Write out the passage below on kernel development and random number generation word for word, in full.

- _Page extract_

▼▼▼

All told, the kernel development machine appears to be in a relatively steady state, with things running smoothly and changes happening over relatively long periods of time. Your editor is thus curious to know whether these reports remain useful on a per-release basis. Perhaps it makes sense to scale them back to, say, an annual exercise where the long-term trends might be more pronounced. This is a question that will be considered over the course of the 3.15 development cycle.
Unmixing the pool
One of the more useful outcomes from the Snowden revelations may well be the increased scrutiny of the security of our systems. While no one would (sensibly) claim that all of the problems have been found and fixed, there has been improvement in many different areas over the last year or so. One of the areas that has received some attention recently has been the kernel's random number generation. Two recent patches continue that trend, though it is hard to claim that they are the direct result of the exposure of NSA (and other secret agency) spying.

▲▲▲

- _Data supplied_

▼▼▼

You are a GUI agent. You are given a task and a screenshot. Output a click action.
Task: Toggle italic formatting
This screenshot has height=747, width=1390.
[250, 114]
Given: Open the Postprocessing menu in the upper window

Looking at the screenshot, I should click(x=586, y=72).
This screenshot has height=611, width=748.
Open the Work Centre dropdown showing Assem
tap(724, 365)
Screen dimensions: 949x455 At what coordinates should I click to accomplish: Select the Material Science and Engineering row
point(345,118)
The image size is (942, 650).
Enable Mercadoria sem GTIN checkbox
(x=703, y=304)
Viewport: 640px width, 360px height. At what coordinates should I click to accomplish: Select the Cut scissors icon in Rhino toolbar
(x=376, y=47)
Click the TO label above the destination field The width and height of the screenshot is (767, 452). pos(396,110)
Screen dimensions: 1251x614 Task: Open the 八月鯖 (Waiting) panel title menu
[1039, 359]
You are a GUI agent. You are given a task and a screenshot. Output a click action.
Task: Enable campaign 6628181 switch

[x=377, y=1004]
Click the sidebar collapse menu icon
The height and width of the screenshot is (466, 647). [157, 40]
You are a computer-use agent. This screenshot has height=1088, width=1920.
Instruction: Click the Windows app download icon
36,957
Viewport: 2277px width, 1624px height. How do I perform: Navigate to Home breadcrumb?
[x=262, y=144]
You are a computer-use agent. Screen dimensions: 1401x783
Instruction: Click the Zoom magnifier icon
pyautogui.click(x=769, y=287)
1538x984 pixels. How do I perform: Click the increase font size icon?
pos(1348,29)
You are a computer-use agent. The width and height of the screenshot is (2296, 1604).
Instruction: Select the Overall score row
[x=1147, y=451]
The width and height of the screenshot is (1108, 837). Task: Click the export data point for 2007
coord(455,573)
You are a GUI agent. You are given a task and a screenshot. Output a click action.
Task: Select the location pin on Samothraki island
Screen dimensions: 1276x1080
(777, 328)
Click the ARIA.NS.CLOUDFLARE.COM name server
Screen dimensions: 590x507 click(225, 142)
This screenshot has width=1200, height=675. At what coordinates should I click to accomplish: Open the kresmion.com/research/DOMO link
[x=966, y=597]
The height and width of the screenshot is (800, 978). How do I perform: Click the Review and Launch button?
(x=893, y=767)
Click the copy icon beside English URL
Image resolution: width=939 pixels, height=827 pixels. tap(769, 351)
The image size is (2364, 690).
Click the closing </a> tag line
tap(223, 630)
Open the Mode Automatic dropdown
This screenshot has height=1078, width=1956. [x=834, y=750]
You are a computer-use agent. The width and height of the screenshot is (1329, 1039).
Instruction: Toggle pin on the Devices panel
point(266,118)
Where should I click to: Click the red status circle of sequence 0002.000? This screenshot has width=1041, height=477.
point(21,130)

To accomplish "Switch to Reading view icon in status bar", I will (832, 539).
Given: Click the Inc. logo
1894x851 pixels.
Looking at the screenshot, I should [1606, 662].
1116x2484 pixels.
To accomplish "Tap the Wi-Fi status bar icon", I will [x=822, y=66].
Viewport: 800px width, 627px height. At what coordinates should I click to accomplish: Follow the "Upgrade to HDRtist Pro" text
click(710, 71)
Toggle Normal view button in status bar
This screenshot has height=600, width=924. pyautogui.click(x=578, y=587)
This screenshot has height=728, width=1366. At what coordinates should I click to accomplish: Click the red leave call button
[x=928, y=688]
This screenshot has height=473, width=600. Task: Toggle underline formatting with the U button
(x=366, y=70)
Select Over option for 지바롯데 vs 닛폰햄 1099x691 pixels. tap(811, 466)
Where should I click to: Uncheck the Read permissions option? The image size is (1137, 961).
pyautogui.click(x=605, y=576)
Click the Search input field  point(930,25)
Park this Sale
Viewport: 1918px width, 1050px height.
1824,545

▲▲▲

- _Exercise result_
All told, the kernel development machine appears to be in a relatively steady state, with things running smoothly and changes happening over relatively long periods of time. Your editor is thus curious to know whether these reports remain useful on a per-release basis. Perhaps it makes sense to scale them back to, say, an annual exercise where the long-term trends might be more pronounced. This is a question that will be considered over the course of the 3.15 development cycle.
Unmixing the pool
One of the more useful outcomes from the Snowden revelations may well be the increased scrutiny of the security of our systems. While no one would (sensibly) claim that all of the problems have been found and fixed, there has been improvement in many different areas over the last year or so. One of the areas that has received some attention recently has been the kernel's random number generation. Two recent patches continue that trend, though it is hard to claim that they are the direct result of the exposure of NSA (and other secret agency) spying.